### Görev 1
Metinden sonra gelen satırlarda, "This screenshot has height=819, width=1456." ifadesini içeren satırla başlayıp satırların sonuna kadar giden bölümü hiçbir değişiklik yapmadan tekrarlayın; baştaki ve sondaki satır da buna dahildir.

### Alıntı

Hukukun toplumun arkasından mı geldiği yoksa ona yön mü verdiği hakkında uzun uzun tartışabiliriz. Fakat “hukuk felsefesi” bize gençliğimiz kadar uzak olduğundan, bu tartışma Yargıtay’ın bir kararı veya çıkan bir KHK ile boşa düşecektir.

Yargıtay’ın neye neden karar verdiğini anlamak artık gerçekten zor. Örneğin esas konumuz olan, HGK’nın 818 sayılı Borçlar Kanunu zamanından kalma bir davayı hükme bağladığı 2017 tarihli kararı, ikişer farklı kanun ve Yargıtay görüşü içeriyor. İki farklı görüş arasındaki geçişler de doğrusal değil üstelik. Dava ilk derece mahkemesindeyken mevcut olan görüş Yargıtay aşamasında değişiyor, sonra genel kurul aşamasında yine değişip eskiye dönüyor, aynı dönemde açılan benzer davaların bir kısmına birinci görüş emsal gösterilirken diğer kısmına diğeri uygulanıyor.

### Çıkarılan veriler
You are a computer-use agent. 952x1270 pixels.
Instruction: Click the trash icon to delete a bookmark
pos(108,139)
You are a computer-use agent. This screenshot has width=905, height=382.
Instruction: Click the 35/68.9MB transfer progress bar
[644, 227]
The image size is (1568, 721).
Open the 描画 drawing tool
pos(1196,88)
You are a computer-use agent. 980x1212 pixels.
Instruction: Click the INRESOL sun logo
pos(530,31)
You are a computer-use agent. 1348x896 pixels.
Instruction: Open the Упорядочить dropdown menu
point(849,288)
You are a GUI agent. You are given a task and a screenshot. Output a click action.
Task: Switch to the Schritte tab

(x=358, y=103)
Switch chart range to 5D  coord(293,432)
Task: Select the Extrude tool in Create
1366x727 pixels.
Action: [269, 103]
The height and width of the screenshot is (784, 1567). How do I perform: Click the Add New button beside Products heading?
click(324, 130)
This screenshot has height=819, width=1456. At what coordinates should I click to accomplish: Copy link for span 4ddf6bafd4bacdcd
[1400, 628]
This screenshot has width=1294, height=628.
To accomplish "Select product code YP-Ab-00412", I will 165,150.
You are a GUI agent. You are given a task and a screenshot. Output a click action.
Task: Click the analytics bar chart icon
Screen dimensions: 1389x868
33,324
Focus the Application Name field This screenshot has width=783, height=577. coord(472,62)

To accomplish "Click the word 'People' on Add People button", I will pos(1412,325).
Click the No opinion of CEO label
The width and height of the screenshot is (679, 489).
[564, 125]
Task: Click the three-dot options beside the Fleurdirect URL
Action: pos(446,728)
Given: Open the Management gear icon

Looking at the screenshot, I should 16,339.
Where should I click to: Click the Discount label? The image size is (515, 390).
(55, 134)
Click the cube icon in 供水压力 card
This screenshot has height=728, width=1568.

### Görev 2
Alıntıya göre aşağıdaki soruları cevaplayın.
(a) HGK'nın davayı hükme bağladığı karar hangi tarihli?
(b) Karara konu dava hangi kanun zamanından kalma?
(c) "Hukuk felsefesi" bize neyin kadar uzak?

### Görev çıktısı 1
This screenshot has height=819, width=1456. At what coordinates should I click to accomplish: Copy link for span 4ddf6bafd4bacdcd
[1400, 628]
This screenshot has width=1294, height=628.
To accomplish "Select product code YP-Ab-00412", I will 165,150.
You are a GUI agent. You are given a task and a screenshot. Output a click action.
Task: Click the analytics bar chart icon
Screen dimensions: 1389x868
33,324
Focus the Application Name field This screenshot has width=783, height=577. coord(472,62)

To accomplish "Click the word 'People' on Add People button", I will pos(1412,325).
Click the No opinion of CEO label
The width and height of the screenshot is (679, 489).
[564, 125]
Task: Click the three-dot options beside the Fleurdirect URL
Action: pos(446,728)
Given: Open the Management gear icon

Looking at the screenshot, I should 16,339.
Where should I click to: Click the Discount label? The image size is (515, 390).
(55, 134)
Click the cube icon in 供水压力 card
This screenshot has height=728, width=1568.

### Görev çıktısı 2
(a) 2017 tarihli.
(b) 818 sayılı Borçlar Kanunu zamanından.
(c) Gençliğimiz kadar.